The first, of course, was obvious. The lawsuit takes to a ridiculous extreme the great American trend of blaming anyone but ourselves for self-inflicted problems.

The second was that the guy who filed the lawsuit is younger, taller and weighs less than I.

Do I have a cause of action against Budweiser here?

Caesar Barber, who sued McDonald's, Wendy's, Burger King and KFC saying it is their fault that he is fat and unhealthy, is 5 feet 10 and weighs 270 pounds. I am just under 5 feet 8 and weigh 274. He is 56. I am 58.

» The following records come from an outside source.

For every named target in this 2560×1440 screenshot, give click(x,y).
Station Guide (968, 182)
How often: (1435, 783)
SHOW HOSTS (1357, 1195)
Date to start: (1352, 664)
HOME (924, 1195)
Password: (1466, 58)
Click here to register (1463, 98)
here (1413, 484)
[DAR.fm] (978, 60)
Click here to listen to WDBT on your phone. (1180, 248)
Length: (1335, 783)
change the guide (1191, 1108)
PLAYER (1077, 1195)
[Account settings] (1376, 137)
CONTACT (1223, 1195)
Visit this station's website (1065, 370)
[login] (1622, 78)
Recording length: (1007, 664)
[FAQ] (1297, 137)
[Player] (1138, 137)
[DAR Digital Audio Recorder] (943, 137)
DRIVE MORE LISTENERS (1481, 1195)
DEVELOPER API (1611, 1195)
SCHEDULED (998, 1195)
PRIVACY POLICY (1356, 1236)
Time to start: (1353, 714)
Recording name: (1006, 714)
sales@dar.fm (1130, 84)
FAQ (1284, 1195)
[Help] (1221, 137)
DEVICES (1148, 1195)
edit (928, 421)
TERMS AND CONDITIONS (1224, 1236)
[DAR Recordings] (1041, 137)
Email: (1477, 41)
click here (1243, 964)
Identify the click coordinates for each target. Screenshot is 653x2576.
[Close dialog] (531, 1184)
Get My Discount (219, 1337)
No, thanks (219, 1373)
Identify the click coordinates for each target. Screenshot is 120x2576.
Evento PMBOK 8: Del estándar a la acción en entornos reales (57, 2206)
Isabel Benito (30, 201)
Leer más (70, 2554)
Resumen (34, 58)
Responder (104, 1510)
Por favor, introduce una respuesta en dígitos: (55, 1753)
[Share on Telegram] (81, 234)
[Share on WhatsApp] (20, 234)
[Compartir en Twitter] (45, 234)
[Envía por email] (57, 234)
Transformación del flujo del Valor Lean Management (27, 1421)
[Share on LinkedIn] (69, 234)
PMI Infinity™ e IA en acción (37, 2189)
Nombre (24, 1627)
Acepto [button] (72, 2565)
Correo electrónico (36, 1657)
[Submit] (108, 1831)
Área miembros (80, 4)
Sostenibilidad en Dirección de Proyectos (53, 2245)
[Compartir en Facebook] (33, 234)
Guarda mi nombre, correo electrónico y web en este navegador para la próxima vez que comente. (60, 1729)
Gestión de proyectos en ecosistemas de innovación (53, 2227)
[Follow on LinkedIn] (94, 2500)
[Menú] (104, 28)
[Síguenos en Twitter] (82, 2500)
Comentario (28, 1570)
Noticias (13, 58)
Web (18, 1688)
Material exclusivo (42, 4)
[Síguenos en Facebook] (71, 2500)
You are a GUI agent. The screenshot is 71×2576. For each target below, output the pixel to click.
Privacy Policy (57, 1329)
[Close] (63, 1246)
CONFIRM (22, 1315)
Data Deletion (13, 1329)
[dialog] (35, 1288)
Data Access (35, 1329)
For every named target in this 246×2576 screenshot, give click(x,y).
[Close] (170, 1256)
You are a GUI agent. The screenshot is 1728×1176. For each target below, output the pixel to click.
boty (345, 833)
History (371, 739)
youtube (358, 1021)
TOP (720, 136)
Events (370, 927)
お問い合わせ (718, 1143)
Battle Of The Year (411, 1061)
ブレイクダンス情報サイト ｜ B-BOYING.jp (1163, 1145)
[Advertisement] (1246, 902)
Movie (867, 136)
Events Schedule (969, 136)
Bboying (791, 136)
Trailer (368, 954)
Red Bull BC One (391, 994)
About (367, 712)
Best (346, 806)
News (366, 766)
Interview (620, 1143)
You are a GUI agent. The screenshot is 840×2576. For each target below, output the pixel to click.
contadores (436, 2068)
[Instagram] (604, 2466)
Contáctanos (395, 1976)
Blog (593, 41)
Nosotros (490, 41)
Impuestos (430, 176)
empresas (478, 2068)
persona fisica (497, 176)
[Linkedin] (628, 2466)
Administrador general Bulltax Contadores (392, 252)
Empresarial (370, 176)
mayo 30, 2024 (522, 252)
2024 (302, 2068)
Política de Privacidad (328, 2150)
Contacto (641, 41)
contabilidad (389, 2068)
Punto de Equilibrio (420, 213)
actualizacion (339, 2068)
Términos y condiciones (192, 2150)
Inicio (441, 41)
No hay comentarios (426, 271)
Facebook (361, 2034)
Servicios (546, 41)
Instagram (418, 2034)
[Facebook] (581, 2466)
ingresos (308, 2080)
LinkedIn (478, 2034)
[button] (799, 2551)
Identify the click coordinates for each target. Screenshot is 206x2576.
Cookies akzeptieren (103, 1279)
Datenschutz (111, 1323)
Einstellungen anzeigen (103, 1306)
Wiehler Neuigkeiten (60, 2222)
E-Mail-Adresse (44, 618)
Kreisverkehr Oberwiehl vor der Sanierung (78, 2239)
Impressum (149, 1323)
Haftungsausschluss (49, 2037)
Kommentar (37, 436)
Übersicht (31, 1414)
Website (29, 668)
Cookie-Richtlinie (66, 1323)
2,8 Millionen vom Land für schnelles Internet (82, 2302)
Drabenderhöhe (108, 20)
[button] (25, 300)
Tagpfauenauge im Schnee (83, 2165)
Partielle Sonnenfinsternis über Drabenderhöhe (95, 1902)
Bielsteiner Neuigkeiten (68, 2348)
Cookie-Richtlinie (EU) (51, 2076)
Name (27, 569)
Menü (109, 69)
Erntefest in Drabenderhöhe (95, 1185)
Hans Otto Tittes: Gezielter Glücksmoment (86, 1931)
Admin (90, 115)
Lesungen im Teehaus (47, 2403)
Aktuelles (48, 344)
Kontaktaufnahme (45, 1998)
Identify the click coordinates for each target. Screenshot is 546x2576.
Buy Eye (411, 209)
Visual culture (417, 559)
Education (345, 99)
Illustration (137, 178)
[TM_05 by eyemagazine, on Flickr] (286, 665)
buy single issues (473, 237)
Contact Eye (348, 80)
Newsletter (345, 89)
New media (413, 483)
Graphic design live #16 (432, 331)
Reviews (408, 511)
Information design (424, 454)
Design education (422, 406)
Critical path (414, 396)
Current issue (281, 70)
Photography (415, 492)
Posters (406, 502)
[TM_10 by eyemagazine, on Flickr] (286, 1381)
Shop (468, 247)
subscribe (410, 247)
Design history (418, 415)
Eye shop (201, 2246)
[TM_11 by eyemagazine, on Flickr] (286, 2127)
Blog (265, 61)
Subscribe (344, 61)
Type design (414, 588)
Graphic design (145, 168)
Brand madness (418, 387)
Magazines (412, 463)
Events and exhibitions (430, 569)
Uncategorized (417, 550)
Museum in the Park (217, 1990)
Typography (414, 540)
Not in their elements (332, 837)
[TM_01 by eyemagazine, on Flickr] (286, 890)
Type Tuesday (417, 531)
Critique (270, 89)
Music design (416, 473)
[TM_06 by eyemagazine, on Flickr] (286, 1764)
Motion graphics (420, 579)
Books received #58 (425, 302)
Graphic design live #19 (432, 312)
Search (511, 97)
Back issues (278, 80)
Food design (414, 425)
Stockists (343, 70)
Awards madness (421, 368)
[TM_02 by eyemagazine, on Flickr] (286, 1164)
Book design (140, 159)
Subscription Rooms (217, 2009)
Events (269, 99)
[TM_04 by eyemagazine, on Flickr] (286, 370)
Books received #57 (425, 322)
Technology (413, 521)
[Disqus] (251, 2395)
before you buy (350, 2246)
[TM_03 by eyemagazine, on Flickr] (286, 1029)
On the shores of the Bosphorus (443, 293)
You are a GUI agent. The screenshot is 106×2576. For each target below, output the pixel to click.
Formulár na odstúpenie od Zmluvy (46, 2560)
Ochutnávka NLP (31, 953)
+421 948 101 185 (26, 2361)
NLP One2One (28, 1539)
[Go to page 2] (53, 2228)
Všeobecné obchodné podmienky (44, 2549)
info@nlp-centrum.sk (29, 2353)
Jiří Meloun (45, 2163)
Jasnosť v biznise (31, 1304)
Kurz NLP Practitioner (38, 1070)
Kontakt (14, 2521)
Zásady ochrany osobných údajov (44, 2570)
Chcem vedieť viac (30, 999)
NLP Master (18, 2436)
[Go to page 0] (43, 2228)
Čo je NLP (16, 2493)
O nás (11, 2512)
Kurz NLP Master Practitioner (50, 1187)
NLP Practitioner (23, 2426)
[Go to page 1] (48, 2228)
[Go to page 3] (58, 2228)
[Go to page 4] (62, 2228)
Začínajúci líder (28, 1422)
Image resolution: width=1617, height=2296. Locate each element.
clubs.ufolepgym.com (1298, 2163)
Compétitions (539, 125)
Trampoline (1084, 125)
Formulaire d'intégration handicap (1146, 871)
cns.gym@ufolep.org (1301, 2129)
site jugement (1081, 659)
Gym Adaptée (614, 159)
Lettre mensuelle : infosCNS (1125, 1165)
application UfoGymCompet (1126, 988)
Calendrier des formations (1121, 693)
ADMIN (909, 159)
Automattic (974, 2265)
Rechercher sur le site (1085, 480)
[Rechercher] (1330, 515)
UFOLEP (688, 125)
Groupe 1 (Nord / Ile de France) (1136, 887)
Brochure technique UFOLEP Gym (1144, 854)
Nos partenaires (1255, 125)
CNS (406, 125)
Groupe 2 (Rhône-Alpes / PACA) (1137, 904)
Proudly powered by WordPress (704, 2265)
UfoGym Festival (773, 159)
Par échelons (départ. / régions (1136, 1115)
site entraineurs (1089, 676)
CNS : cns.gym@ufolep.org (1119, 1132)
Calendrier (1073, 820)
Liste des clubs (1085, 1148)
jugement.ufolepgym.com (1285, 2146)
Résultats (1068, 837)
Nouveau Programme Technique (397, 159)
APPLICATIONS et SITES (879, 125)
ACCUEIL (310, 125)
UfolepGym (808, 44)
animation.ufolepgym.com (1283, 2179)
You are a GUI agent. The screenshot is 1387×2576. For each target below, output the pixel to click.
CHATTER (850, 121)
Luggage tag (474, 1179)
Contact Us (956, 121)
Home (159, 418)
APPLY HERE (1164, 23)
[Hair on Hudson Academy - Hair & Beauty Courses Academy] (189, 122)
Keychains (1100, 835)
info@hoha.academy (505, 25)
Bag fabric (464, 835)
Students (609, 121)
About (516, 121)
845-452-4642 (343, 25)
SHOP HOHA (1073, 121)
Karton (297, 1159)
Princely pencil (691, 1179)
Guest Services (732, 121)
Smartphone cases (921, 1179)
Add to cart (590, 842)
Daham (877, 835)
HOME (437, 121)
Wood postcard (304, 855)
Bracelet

I still hold that none of that makes me overweight. My weight would be fine if I were somewhere around 6 feet 7. I am, simply, undertall.

Fat or not, I have not a soul on earth to blame other than myself.

My forebears tended toward a generous girth, so I guess I could blame my genes.

And I could lay claim to a glandular problem -- with my salivary glands. Every time I see food, my mouth waters.

But I have been thin. Lots of times, and although McDonald's et al may have been willing co-conspirators, the primary villain in the case of every ounce I have gained has been me.

As far as I know, I can't sue myself and, if I could, I wouldn't bother because I already know I'm broke.

And I can understand why Southwest Airlines wants to charge really obese people for two seats. To be sure, it is time for airlines to get more realistic about the seat width and legroom they provide in coach seats, but when you are taking up more than one seat, you should pay for more than one.

I can still fit into a regular airline seat, do not need a seat-belt extender and don't raise the separating seat arm for more room unless I am traveling with the person next to me and it is someone who doesn't mind the intimacy of an occasional hip nudge.

But if I were just a little larger, I would just shut up and cough up the extra fare. I have musician friends who buy a seat for their instruments. I'd be willing to buy one for my fundament.

I guess what bothers me most about Barber's lawsuit is that it plays right into the hands of the hysterics who were whining after the tobacco cases that fast food would be the next target and wringing their hands over the feared advent of the food police.

Tobacco was different. Nicotine is an addictive drug that was advertised for years as safe, pleasurable and even as a diet aid. (Remember "Reach for a Lucky instead of a sweet"?) Jury after jury has found that the tobacco companies knew of the addictive potential and other unhealthy side effects and did nothing.

I remember that the first health warning I saw on a package of cigarettes was while I was sitting in a bunker waiting for a mortar attack in Vietnam and that I saw the warning as humorous under the circumstances. Quick to respond, as usual, I quit smoking a mere 21 years later, and if I get sick because of the delay, the blame is mine, not anyone else's.

But food isn't a drug. It's food. Nobody with a normal IQ is unaware of the risks of consuming too many calories and too much fat. We called cigarettes coffin nails for decades before the surgeon general did, and none of us is so stupid that we don't know when we are putting something in our mouths that we shouldn't.

I'm sorry that Mr. Barber is sick, just as I was sorry a few years ago when I needed cardiovascular surgery in part, to be sure, because of my eating habits.

But I don't need case law or appellate court decisions -- or the food police bellowing into a loudspeaker to tell me to put down the doughnut, step slowly away from it and we all get to live longer.

I already know and so does anyone else with enough functioning brain cells and motor skills to unwrap a Twinkie.